> _Work order_:
Since the entries below must stay intact, return each one exactly.

> _Task inputs_:
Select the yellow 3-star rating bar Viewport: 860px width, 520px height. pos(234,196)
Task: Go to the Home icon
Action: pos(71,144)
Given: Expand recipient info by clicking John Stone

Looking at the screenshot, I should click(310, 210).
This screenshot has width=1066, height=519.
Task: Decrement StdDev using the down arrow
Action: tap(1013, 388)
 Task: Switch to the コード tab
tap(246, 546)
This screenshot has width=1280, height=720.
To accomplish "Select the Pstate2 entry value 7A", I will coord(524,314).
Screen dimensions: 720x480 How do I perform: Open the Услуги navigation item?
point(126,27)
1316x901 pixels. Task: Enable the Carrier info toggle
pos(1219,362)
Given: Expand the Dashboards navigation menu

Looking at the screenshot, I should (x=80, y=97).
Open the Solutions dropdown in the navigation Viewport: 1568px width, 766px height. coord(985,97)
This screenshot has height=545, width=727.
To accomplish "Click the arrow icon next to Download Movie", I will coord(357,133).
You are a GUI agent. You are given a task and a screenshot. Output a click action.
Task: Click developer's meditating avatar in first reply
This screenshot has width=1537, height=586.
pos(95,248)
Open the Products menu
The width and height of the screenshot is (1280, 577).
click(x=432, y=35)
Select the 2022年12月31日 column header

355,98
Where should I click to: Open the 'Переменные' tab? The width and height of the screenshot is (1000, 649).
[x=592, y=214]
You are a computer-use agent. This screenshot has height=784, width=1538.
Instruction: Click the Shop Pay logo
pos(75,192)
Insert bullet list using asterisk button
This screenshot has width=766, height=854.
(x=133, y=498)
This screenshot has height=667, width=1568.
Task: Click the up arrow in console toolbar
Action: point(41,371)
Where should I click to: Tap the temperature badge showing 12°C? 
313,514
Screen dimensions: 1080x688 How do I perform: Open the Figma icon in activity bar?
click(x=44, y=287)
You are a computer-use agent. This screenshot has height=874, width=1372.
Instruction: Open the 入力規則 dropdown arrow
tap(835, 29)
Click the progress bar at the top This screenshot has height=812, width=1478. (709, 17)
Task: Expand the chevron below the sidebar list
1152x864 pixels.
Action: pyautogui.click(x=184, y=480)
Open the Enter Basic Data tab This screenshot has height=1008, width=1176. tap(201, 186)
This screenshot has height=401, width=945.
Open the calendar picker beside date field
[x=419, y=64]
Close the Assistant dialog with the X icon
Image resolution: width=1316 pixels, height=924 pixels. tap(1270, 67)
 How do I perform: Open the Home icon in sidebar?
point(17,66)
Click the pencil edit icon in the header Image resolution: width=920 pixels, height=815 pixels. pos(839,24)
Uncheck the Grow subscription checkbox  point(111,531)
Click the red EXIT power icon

> _Response_:
Select the yellow 3-star rating bar Viewport: 860px width, 520px height. pos(234,196)
Task: Go to the Home icon
Action: pos(71,144)
Given: Expand recipient info by clicking John Stone

Looking at the screenshot, I should click(310, 210).
This screenshot has width=1066, height=519.
Task: Decrement StdDev using the down arrow
Action: tap(1013, 388)
 Task: Switch to the コード tab
tap(246, 546)
This screenshot has width=1280, height=720.
To accomplish "Select the Pstate2 entry value 7A", I will coord(524,314).
Screen dimensions: 720x480 How do I perform: Open the Услуги navigation item?
point(126,27)
1316x901 pixels. Task: Enable the Carrier info toggle
pos(1219,362)
Given: Expand the Dashboards navigation menu

Looking at the screenshot, I should (x=80, y=97).
Open the Solutions dropdown in the navigation Viewport: 1568px width, 766px height. coord(985,97)
This screenshot has height=545, width=727.
To accomplish "Click the arrow icon next to Download Movie", I will coord(357,133).
You are a GUI agent. You are given a task and a screenshot. Output a click action.
Task: Click developer's meditating avatar in first reply
This screenshot has width=1537, height=586.
pos(95,248)
Open the Products menu
The width and height of the screenshot is (1280, 577).
click(x=432, y=35)
Select the 2022年12月31日 column header

355,98
Where should I click to: Open the 'Переменные' tab? The width and height of the screenshot is (1000, 649).
[x=592, y=214]
You are a computer-use agent. This screenshot has height=784, width=1538.
Instruction: Click the Shop Pay logo
pos(75,192)
Insert bullet list using asterisk button
This screenshot has width=766, height=854.
(x=133, y=498)
This screenshot has height=667, width=1568.
Task: Click the up arrow in console toolbar
Action: point(41,371)
Where should I click to: Tap the temperature badge showing 12°C? 
313,514
Screen dimensions: 1080x688 How do I perform: Open the Figma icon in activity bar?
click(x=44, y=287)
You are a computer-use agent. This screenshot has height=874, width=1372.
Instruction: Open the 入力規則 dropdown arrow
tap(835, 29)
Click the progress bar at the top This screenshot has height=812, width=1478. (709, 17)
Task: Expand the chevron below the sidebar list
1152x864 pixels.
Action: pyautogui.click(x=184, y=480)
Open the Enter Basic Data tab This screenshot has height=1008, width=1176. tap(201, 186)
This screenshot has height=401, width=945.
Open the calendar picker beside date field
[x=419, y=64]
Close the Assistant dialog with the X icon
Image resolution: width=1316 pixels, height=924 pixels. tap(1270, 67)
 How do I perform: Open the Home icon in sidebar?
point(17,66)
Click the pencil edit icon in the header Image resolution: width=920 pixels, height=815 pixels. pos(839,24)
Uncheck the Grow subscription checkbox  point(111,531)
Click the red EXIT power icon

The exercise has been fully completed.